# Domain retention prediction using DTMC

Being able to predict domain name retention / renewal is an important tool for registries to better understand the behaviour of domain names in the register. The prediction model can also be used to forecast the future value of a domain name and the income from domain renewal. In this post, we will see how the behaviour of a domain name can be modelled using a Markov Chain model.

## Memoryless Beauty: Markov Chain

Markov process, named for Andrei Markov, is a stochastic process that has *Markov property* which states that the future state of the process is independent of the past, given the present. It has been regarded as a simple and classic way to analyse complicated stochastic processes because of its 'memoryless' property.

To better understand how it works, let us first look at a very interesting example which can be naturally modelled by a *Discrete Time Markov Chain* (DTMC).

### Gambler ruin problem

Let's consider a gambler who has \$100. He bets \$1 each round of the game, and wins with probability of 0.5. He will stop playing when he either gets broke or wins \$1000. You may ask: what's the probability that he goes broke? or, in the long run, how many games will he play before he stops? Such questions can be answered by modelling it with DTMC.

The amount of money he has at the end of each game is called the *state* of the process. Here we have 1001 possible states that forms the *state space*. The transition from a state to another can be represented by a *States transition diagram* shown below. The nodes represents the states and the number over the arrows stands for the *transition probability*.

It can be seen that the states 1,2,...,999 can *communicate* with each other since one state is *reachable* from another. On the other hand, state 0 (broke) and state 1000 are absorbing since there's no escape from those states. They are also called the *closed class*. A markov chain is said to be *irreducible* if all the states communicate with each other. For the Gambler Ruin problem, it is not irreducible since we have two closed classes.

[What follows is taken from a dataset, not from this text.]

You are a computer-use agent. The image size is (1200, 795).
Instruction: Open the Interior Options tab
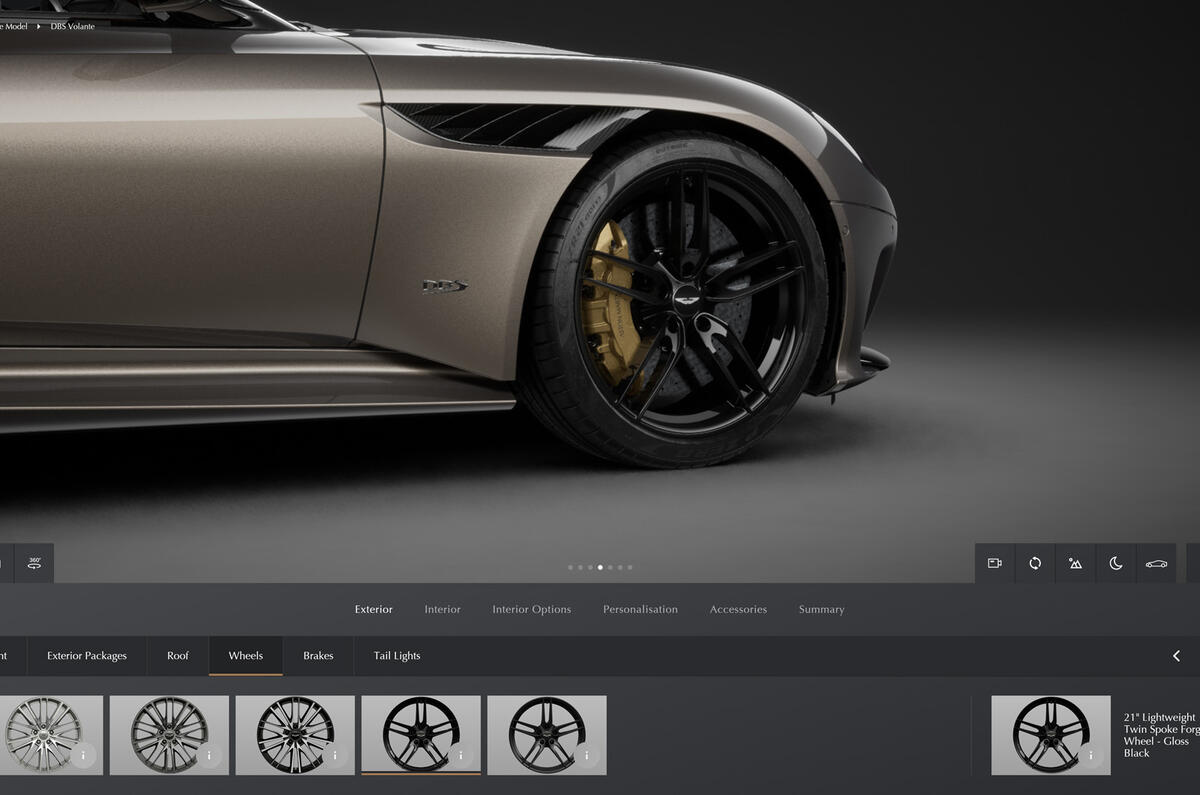pyautogui.click(x=531, y=609)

We can also list the transition probabilities in a *transition probability matrix*. Assuming we have a state space with states 1,2,...,*r*, then the transition matrix denoted by $P$ is determined by the following.

$$
P=

\begin{bmatrix}
P_{11} & P_{12} & \cdots & P_{1r} \\
P_{21} & P_{22} & \cdots &P_{2r} \\
\vdots & \vdots & \ddots & \vdots \\
P_{r1} & P_{r2} & \cdots & P_{rr} \\
\end{bmatrix}
$$

Given that we are in state $i$, the next step must be in one of the possible states. Hence, each row in the transition matrix must sum to one. That is:

$$\sum_{k=1}^{r} P_{ik} = \sum_{k=1}^{r}P(X_{m+1}=k|X_{m}=i)=1, P_{ij}\geq 0, \forall i$$

## Domain Retention Prediction

Now we are ready to investigate the domain retention prediction problem using DTMC. There are four possible states of a domain name: **Active, Pending Release, Expired** and do-not- exist. We are interested in the probability of a domain to stay in the register. Since the do-not-exist state is not reachable from other states and the transit from the do-not-exist is beyond the scope of this study, it is not considered here. The transition diagram is shown below. A simplified lifecycle diagram can be found on GetYourselfOnline.

From the diagram it can be seen that all the states communicate with each other, therefore it is an irreducible chain. Moreover, note that there is a positive probability of remaining in a state if the chain starts with that state. A beautiful thing about an irreducible markov chain is that it has a *stationary distribution*, which is the long term behaviour of the chain. The stationary distribution $\pi$ is a vector obtained by solving a set of linear equations $\pi = \pi P$.

Given the sequence data set containing states of domain names at different time points, we can estimate the transition probability matrix by using the following equation:

$$ \hat{P} _{ij} = \frac{n_{ij}}{\sum_{k=1}^{r}n_{ik}} $$

Where $n_{ij}$ denotes the number of times the chain moved from state $i$ to $j$. The denominator, $\sum_{k=1}^{r}n_{ik}$ is the total number of transitions out of state $i$. Estimating the entries like this also corresponds to the maximum likelihood estimator of the transition probability matrix.

Having these in mind, we can do predictive analysis to answer questions like:

1. Given that a domain name is active today, what is the probability that it is active / pending release / expired after 3 months, 6 months, 9 months?

2. If a new domain name is registered today, what fraction of its life will it spend in each of the three states?

## Next Steps

In this post, we have explored DTMC and its application on domain retention prediction. Some preliminary results have been obtained from a simulation using Python and a data sample from the .nz registry. Another interesting idea for predictive modelling is to use a Markov chain classifier. A portion of the factors considered included:

- Registration Information
- Status, purpose, and information of the website for the domain name
- Historical information, e.g., length of time being active in the register, website traffic, total number of renewals
- Setup indicators, e.g. the domain has a nameserver, web server or mail server in use

One main objective of the domain name retention study is to find factors mostly influencing the probability of renewal, i.e., the KPIs associated with domain names. With that knowledge, registrars can better understand their customers and provider better service to attract high-value domain registrations to increase income. A follow-up blog post will discuss results and insights in details.